Pondering the Holy Name of Jesus

Sermon for Christmas II, the feast of the Holy Name

 Text: Luke 2:15-21

Christmas is different this year, different from other years. It’s not because we’ve emerged from the COVID pandemic, or that there’s a war in Europe for the first time in at least 75 years, or because we’re in uncertain economic times. It’s because Christmas fell on a Sunday this year as has New Year’s Day (happy new year, by the way). This is the second Sunday after Christmas when we would usually read the Prolog of John, the first 18 verses of John’s Gospel, “In the beginning was the Word, and the Word was with God, and the Word was God.” But because this is also the Feast of the Holy Name, we heard the reading from Luke this morning. The reading ends with a single sentence recounting when Jesus was circumcised in a ritual called a bris, and he was named in the eyes of the synagogue and in the eyes of God. We have a similar naming ritual in the Episcopal Church. For those baptized with the 1928 prayer book, the words “Name this child” were spoken by the priest or bishop. In the current prayer book, the parents and/or sponsor name the person to be baptized with “I present N. to receive the Sacrament of Baptism.” Either way, the person to be baptized is named in the eyes of the church and God. Jesus’ name was given to Mary by the angel Gabriel who visited her to tell her of her pregnancy, and in Hebrew that name is Yeshua, which means to rescue, or to deliver. The meaning of Jesus’ name was revealed over his lifetime as he rescued the lost, the forgotten, the cast aside from meaninglessness in society, and delivered them to the grace and eternal love of God. All through his life, Mary was watching Jesus, from his birth to his death.

Mary watched as the shepherds arrived at the stable where she, Joseph, and Jesus were staying, and they told Mary what they had been told by an angel about Jesus. And Mary pondered these words. She pondered the words of Gabriel, who greeted her during her pregnancy, calling her a favored one in the sight of God. She treasured in her heart the things that Jesus said and did in his childhood that she never saw other children say or do. Mary pondered and treasured, which means that she was thinking, wondering, asking questions, ones that we find ourselves asking today. What does this all mean? Who is Jesus? Why did this happen to Mary? All of this thinking and wondering meant that Mary was aware, that she was listening, and not just listening to the angels or the shepherds, but listening to God. God was present with her, as Gabriel had said to her, “Greetings, favored one! The Lord is with you.” It was a powerful revelation to her that God would care about and be present with a young woman who was not rich, or who had come from an influential family. She was ordinary, unremarkable, and there lies a profound truth that Jesus later demonstrated, that all of us are loved and treasured by God regardless of who we are or who we are not. We don’t have to give birth to a savior, or be visited by angels to know that we too are favored and that God is with us, in good and bad times, in sickness and in health, and in strife and in peace.

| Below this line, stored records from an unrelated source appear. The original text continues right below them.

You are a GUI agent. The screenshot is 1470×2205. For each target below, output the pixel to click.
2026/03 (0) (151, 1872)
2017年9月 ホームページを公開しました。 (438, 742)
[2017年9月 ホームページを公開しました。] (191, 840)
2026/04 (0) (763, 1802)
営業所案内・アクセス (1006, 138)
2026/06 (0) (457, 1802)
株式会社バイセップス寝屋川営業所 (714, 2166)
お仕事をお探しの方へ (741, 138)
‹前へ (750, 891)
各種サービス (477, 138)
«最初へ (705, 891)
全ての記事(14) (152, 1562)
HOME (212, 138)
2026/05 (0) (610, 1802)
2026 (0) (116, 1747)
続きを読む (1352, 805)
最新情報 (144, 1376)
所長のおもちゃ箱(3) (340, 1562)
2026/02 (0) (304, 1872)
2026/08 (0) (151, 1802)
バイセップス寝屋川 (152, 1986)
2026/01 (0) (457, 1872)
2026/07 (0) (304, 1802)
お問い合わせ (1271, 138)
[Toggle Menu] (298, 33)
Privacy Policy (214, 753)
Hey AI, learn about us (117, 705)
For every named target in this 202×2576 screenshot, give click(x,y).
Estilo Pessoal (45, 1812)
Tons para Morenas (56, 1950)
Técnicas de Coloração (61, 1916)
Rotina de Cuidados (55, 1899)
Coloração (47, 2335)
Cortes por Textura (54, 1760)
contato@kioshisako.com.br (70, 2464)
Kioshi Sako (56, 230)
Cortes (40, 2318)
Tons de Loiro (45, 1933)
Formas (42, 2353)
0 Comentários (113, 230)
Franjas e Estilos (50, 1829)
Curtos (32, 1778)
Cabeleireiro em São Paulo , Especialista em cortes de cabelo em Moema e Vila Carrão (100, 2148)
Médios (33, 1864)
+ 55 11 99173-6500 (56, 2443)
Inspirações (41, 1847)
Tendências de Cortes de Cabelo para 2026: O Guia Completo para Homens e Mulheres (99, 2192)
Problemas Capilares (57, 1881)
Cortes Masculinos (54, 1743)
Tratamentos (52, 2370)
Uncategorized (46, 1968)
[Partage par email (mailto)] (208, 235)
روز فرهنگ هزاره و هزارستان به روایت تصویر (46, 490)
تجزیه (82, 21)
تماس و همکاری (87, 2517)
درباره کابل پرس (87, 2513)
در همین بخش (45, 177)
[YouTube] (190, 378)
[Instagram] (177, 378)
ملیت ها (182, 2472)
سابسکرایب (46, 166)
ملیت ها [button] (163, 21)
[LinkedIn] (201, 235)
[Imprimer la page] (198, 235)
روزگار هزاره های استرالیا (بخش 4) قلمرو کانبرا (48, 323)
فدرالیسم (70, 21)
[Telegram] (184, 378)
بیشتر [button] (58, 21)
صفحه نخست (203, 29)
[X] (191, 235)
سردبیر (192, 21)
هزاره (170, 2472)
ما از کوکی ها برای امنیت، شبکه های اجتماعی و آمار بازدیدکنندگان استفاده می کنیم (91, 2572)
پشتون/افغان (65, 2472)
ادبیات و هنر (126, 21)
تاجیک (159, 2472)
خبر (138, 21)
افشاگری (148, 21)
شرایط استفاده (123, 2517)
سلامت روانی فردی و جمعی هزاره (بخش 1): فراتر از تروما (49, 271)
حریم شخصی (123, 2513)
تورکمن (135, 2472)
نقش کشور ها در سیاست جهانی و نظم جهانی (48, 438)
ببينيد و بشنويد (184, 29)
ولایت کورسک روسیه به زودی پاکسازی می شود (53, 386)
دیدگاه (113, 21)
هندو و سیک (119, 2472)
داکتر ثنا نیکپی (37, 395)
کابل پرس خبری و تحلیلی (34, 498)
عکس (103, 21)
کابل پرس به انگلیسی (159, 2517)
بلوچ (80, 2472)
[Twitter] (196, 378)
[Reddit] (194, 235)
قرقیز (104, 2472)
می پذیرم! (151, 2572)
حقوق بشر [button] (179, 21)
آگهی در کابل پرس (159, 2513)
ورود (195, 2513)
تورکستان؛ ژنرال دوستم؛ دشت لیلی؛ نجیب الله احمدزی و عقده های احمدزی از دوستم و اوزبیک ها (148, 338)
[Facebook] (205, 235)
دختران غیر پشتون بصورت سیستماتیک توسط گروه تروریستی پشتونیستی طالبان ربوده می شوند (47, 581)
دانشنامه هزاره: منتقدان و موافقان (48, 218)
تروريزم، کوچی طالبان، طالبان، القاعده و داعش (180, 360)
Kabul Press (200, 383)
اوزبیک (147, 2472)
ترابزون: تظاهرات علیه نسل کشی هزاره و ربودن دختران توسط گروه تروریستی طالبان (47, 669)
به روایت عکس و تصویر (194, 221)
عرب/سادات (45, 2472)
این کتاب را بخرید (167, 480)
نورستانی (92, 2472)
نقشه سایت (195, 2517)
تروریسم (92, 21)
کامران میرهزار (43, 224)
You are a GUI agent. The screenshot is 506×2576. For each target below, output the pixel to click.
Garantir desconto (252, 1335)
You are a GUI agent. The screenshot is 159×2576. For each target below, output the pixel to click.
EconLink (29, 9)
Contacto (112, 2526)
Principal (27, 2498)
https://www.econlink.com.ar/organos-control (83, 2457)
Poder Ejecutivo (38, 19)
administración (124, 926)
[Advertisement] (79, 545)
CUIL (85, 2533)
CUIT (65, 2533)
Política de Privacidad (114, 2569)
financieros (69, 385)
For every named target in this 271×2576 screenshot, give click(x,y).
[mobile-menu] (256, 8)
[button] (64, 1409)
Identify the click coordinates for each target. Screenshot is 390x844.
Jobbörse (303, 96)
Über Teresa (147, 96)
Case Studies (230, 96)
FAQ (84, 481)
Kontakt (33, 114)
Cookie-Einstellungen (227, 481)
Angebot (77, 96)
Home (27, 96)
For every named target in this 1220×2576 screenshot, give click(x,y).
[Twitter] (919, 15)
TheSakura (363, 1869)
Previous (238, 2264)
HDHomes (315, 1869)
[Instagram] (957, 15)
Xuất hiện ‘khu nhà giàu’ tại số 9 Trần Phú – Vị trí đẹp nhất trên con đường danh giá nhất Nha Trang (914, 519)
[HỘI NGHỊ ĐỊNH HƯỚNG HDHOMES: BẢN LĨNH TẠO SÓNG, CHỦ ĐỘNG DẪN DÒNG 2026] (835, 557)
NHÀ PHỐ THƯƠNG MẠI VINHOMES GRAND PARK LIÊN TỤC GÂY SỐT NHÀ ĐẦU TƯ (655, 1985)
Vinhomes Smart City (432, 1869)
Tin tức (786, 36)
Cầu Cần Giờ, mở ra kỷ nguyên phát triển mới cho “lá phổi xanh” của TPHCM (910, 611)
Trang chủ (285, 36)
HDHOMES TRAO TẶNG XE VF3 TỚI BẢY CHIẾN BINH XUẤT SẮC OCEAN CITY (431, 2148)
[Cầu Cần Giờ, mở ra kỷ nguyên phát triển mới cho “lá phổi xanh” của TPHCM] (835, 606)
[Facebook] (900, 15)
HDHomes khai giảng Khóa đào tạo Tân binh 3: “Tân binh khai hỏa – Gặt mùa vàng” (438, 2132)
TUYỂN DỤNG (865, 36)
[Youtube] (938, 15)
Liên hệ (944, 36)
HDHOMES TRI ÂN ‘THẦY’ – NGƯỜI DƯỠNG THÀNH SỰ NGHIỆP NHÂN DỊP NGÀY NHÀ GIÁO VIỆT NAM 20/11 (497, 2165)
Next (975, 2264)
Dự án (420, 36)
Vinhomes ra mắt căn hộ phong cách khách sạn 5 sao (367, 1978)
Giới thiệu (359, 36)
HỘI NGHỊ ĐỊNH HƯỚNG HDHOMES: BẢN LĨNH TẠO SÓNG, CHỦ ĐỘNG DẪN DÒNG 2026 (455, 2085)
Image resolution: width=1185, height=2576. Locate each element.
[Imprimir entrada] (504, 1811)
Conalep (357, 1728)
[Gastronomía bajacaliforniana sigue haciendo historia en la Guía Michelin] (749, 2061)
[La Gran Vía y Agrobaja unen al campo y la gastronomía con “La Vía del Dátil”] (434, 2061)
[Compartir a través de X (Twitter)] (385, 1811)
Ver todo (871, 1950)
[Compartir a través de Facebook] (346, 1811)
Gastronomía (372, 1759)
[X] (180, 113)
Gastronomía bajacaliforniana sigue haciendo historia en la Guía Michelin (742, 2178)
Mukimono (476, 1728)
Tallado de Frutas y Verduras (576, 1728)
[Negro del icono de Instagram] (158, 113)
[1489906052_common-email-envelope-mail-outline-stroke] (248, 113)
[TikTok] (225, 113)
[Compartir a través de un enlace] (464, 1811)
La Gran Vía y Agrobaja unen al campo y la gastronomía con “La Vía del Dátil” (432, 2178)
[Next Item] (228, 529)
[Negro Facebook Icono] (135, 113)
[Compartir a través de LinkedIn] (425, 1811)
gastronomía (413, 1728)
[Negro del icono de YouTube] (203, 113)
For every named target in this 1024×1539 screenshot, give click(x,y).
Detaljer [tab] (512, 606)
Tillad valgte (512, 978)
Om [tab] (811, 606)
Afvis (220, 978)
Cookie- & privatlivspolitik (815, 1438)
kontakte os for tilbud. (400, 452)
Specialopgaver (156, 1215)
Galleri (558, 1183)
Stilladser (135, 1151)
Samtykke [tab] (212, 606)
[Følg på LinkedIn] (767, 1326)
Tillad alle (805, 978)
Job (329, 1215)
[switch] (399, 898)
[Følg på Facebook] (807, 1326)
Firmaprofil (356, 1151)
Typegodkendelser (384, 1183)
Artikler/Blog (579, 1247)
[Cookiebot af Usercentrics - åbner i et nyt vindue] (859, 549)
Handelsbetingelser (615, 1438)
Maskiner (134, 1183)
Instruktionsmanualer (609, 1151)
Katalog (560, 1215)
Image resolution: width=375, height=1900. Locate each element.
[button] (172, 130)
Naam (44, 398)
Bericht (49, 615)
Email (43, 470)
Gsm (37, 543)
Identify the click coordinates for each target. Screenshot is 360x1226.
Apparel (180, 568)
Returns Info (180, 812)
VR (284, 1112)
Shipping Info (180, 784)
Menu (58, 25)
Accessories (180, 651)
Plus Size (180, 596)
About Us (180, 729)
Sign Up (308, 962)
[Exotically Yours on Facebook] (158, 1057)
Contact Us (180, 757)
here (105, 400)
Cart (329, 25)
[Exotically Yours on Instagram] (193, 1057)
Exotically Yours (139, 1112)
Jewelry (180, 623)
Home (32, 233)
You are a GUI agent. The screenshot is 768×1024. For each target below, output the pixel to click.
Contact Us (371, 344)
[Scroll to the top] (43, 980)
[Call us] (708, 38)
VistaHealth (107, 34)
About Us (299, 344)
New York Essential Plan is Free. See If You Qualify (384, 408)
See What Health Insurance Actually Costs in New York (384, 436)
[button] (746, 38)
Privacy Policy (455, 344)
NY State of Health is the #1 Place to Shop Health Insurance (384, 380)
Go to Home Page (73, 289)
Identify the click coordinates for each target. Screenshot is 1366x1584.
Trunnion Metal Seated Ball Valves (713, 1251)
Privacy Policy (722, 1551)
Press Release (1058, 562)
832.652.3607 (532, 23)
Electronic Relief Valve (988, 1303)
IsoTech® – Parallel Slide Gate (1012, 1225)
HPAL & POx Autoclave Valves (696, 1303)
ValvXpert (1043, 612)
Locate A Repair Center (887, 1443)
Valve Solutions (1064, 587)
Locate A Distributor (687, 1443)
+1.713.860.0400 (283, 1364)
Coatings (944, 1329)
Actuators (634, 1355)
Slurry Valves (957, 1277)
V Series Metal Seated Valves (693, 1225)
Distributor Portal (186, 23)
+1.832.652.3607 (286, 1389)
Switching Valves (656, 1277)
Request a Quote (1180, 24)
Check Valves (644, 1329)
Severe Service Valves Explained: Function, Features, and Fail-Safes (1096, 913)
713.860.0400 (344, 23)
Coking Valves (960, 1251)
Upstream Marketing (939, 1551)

Mary didn’t have to do anything to deserve this attention from God. She didn’t need to because she was chosen by God to be the source of something wonderful and life-changing for the world. She had something within her that God understood was needed to bring Jesus into the world and raise him. That can be a scary thing to suddenly find out that you have the power to bring someone into the world who will transform it. I can imagine her thinking “What if I fail? How do I make this happen? I wasn’t raised to be who God is calling me to be.”  Remember that she was ordinary and unremarkable, but recall, too, that she listened, and pondered. It is in those still, quiet moments of pondering that we hear God’s voice cutting though our doubts, our insecurities, our feelings of inadequacy to say “greetings, favored one” to us. And like Mary, we think about what sort of greetings these are, and what does God see in us that we are unaware of. Can we trust God to not let us fail or that we truly are who God sees us to be? It is unlikely that most of us here will have an impact on the world that Mary had, but that does not make us less in the eyes of God, and it does not mean that we can’t have an impact on the world, or that we have to succeed beyond expectations. We are instead called to make an impact as we are able to the world within our reach, one person at a time if necessary. When we have those moments where we are not sure what someone’s words mean, or what we should do, that is when we treasure things in our hearts, and like Mary, listen, and trust in God. Greetings, favored ones. Emmanuel. God is with us.
 

Comments

  1. Pete, I always look forward to reading your sermons. Thanks for including me in email list!